# Unused Fiber Terminations



## 8V71 (Dec 23, 2011)

Do you mean just a plastic blank to hold the unused fiber connectors?


----------



## Stuff (Oct 14, 2012)

Never seen it done but if you Google "din rail fiber patch panel" there are a bunch of options. Terminate all 4 strands in the patch box and then just do a jumper to their device.


----------



## LoVolt134 (Dec 14, 2012)

Is it going on a din rail or into a standard 19" rack? Options are available from a back box with a faceplate with fiber inserts, a LIU, or a small wallmount cabinet.


----------



## MDShunk (Jan 7, 2007)

I always just put the unused connections in the little zip-lock bags the connectors come in, and zip them up as much as possible. If I had to "park" them somewhere, I'd just pop the appropriate fiber connector in an unused patch bay opening and park it there.


----------



## MDShunk (Jan 7, 2007)

I just realized that you're probably working inside an industrial control panel, like on NTron switches, and probably don't have a patch bay. I know that Phoenix contact makes din rail fiber patch thing-a-ma-bobs that you could use for a parking spot. Let me google something.


----------



## MDShunk (Jan 7, 2007)

Found this one right off, but it's for SCRJ. Not sure what flavor you're terminating.


----------



## MDShunk (Jan 7, 2007)

I'll admit to being puzzled why having unused fiber spares out in the open like that is so superior to hiding them inside the Panduit, like is normally done?


----------



## CYoung (Apr 19, 2013)

Wow. Thanks for all the input. I will try and answer your questions:

The terminations will not be on a standard 19"rack. They will be in enclosures that are located remotely from the main network area.
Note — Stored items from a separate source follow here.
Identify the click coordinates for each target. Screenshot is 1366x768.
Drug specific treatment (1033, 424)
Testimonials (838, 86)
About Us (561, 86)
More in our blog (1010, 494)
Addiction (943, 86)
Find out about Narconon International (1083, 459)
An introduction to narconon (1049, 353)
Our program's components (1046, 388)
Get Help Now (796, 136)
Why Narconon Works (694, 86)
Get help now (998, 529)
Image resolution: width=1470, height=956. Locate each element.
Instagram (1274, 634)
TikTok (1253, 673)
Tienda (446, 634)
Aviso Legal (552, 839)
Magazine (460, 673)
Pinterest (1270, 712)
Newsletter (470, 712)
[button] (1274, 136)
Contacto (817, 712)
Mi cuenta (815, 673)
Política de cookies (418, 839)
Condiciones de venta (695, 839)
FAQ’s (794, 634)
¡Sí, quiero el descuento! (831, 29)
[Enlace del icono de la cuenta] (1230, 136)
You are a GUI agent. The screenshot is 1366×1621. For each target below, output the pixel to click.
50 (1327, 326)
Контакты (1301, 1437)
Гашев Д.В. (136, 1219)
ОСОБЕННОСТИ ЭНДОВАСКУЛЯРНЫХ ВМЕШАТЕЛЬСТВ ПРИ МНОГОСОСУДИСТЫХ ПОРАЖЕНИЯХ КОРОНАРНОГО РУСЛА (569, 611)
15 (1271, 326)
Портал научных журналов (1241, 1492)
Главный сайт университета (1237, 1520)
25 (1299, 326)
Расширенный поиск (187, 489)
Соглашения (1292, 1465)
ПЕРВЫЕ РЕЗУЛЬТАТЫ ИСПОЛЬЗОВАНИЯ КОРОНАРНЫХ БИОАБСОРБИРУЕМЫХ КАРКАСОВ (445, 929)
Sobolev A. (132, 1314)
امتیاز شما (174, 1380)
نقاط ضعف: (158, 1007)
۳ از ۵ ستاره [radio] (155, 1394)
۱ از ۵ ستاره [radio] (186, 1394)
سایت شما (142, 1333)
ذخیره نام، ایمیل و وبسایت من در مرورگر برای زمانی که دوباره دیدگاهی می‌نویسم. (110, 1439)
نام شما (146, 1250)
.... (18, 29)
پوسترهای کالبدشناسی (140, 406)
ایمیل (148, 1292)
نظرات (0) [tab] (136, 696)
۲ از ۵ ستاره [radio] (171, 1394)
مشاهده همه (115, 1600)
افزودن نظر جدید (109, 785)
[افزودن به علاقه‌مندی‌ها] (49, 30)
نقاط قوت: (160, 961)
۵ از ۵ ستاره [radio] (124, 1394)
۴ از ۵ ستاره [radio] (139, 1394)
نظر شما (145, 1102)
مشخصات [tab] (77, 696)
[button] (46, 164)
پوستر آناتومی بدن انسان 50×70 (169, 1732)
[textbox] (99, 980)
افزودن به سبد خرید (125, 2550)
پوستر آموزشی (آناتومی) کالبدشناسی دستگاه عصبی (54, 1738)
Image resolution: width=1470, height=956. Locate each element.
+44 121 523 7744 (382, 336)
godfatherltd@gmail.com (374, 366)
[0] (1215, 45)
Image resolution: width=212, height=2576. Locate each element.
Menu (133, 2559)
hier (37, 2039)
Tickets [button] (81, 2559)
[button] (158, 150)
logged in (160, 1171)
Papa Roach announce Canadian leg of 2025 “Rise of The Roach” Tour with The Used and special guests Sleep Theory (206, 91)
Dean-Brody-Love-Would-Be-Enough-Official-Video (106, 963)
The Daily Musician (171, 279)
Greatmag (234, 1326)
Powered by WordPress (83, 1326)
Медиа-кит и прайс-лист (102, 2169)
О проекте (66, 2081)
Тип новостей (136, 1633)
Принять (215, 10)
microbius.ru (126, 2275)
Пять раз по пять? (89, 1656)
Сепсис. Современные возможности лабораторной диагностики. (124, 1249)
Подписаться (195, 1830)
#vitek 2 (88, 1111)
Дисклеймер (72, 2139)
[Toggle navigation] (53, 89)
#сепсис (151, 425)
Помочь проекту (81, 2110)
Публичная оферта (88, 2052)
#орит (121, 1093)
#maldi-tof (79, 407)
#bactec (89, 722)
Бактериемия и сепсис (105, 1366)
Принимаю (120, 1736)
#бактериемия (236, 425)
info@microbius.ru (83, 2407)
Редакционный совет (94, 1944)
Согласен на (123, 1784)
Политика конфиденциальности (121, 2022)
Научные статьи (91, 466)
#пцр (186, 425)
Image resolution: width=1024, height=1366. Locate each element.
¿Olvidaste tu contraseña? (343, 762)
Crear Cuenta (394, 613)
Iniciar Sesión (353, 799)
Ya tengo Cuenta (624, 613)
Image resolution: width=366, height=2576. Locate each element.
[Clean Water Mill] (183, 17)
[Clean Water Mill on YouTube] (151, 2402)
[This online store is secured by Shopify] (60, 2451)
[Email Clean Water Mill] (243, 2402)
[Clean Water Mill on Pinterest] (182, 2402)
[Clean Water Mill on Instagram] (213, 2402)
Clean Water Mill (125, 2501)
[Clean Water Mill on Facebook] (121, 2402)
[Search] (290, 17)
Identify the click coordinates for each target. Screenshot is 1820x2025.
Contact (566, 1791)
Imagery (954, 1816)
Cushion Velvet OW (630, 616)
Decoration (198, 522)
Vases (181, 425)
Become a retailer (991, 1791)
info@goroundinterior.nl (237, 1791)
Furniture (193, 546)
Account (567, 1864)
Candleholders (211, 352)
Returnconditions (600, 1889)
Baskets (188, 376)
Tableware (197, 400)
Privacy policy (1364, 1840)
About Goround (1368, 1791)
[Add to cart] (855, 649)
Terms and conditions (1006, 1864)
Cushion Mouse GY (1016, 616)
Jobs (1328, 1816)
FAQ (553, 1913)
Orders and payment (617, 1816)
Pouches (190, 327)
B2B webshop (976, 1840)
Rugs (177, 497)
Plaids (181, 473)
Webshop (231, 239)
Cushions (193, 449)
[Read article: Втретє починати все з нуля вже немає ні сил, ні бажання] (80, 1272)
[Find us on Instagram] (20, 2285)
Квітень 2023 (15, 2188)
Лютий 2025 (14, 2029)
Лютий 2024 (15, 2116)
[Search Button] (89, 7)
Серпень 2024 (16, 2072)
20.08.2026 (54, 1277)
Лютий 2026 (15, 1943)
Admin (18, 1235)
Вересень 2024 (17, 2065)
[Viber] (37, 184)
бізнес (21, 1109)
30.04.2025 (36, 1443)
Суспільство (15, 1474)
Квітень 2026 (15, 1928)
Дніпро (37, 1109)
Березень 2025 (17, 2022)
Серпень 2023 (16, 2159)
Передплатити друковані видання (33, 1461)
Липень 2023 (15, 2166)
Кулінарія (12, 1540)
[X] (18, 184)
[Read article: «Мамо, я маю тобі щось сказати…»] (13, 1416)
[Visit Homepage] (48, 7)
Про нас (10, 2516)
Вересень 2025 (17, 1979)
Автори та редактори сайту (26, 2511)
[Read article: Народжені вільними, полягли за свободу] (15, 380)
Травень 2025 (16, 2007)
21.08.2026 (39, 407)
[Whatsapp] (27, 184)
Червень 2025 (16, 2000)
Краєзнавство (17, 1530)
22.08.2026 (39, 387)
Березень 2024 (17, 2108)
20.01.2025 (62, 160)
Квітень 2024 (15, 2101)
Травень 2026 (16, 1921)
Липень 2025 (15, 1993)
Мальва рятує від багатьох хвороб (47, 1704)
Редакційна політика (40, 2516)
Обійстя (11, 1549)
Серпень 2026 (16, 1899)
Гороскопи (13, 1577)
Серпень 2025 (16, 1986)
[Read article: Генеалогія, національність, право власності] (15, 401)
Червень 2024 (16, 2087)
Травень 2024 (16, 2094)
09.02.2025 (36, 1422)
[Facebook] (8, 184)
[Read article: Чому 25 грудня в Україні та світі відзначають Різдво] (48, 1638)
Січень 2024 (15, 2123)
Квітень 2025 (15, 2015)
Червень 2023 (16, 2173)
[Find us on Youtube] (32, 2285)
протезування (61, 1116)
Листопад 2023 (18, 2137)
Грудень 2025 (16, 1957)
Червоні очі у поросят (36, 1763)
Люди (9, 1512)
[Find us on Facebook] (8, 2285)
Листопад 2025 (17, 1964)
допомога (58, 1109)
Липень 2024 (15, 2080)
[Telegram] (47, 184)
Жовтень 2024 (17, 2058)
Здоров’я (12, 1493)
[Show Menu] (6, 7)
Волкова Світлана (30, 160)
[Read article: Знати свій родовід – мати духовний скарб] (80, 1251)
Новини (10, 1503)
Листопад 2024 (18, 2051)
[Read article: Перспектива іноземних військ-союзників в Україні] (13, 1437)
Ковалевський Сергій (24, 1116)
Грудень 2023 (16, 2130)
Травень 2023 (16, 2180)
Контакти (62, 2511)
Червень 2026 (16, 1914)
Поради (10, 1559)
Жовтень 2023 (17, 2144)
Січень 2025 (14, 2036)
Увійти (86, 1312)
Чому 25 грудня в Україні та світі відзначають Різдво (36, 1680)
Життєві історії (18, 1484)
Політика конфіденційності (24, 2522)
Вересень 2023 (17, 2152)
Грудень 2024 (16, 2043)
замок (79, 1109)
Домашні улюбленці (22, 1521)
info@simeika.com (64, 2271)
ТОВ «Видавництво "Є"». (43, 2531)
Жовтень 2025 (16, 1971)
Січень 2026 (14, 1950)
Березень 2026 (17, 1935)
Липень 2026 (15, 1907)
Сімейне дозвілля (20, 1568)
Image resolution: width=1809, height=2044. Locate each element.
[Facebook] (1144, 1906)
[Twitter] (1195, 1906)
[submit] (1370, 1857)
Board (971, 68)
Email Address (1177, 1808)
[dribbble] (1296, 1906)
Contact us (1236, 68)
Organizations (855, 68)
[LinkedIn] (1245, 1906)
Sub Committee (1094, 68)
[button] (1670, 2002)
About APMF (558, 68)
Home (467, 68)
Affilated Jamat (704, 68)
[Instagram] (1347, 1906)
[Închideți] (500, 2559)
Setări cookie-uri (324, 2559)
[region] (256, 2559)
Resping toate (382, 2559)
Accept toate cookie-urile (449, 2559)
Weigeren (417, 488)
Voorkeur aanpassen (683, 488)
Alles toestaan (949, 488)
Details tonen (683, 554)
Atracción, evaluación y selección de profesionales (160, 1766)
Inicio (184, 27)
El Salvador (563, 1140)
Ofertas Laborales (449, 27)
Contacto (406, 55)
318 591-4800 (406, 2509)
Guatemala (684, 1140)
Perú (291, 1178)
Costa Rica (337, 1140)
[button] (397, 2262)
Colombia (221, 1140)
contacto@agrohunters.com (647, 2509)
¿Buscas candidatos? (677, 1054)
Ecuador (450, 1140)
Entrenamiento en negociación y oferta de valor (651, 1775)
We are using Phoenix Contact fiber to copper adapters, however they only have "two" connections. Need to "land" 4.

I do not think it is superior to terminate the spares, however, the GC and customer does. The original plan was to coil up and shove in Panduit.

I think that I found something from Panduit that will work.


----------



## TOOL_5150 (Aug 27, 2007)

If they are terminated, put the dust caps on them and hide them in the panduit.


----------



## Michael_e (Mar 25, 2013)

Corning makes a din rail mounted O1P. Then just use a 6port panel to land all 4 connectors.
Watch out for front clearance as it can be an issue


Sent from my iPhone using Tapatalk


----------



## Wired4Life10 (Jul 9, 2011)

CYoung said:


> Wow. Thanks for all the input. I will try and answer your questions: The terminations will not be on a standard 19"rack. They will be in enclosures that are located remotely from the main network area. We are using Phoenix Contact fiber to copper adapters, however they only have "two" connections. Need to "land" 4. I do not think it is superior to terminate the spares, however, the GC and customer does. The original plan was to coil up and shove in Panduit. I think that I found something from Panduit that will work.


My customers always want it all terminated so they can patch things themselves. Just like our project next week at a high school. We are running a new 12 strand from the athletic training center to the stadium. They will only be using two strands but they want to keep it open so they can patch without having to pay to have me come back out and terminate again. Cheaper for them to have them all terminated at once as well.


----------